The central bank reduced risk weight for consumer credit except credit card receivablesand introduced. Banks were asked to link all new floating rate personal or retail loans and floating rate loans to MSMEs to an external benchmark, with effect from October 1.

In the wake of the letter of undertaking scam at Punjab National Bank and debt defaults at IL&FS and DHFL, the RBI reorganised its regulation and supervision departments. The restructuring was done with the objective of having a holistic approach to supervision and regulation of the regulated entitiesto address growing complexities, size and inter-connectedness and also to deal more effectively with the potential systemic risk that could arise due to possible supervisory arbitrage and information asymmetry.

After a review of the performance of the existing small finance banks (SFBs) and to encourage competition, the RBI issued guidelines for ‘on-tap’ licensing of SFBs in the private sector. To get banks to lend more, the RBI brought a host of banks such as Bank of India, Bank of Maharashtra, Oriental Bank of Commerce, Allahabad Bank, Corporation Bank and Dhanlaxmi Bank out of the restrictive PCA framework.
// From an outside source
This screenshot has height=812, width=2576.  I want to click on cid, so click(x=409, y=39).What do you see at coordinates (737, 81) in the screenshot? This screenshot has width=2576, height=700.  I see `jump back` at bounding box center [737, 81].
In July, Das said that several challenges remain to be addressed in the banking sector, particularly with regard to the stressed asset resolution and credit flows to needy sectors.

In his meeting with public sector bank chiefs, he flagged issues such as the less-than-desired level of transmission of monetary policy rates; credit and deposit growth on the back of a slowing economy; flow of credit to the needy sectors while following prudent lending;, robust risk assessment and monitoring standards; improving recovery efforts; giving impetus to resolution of stressed assets; strengthening internal control mechanism for improved fraud risk management; and recent initiatives to address issues related to NBFCs.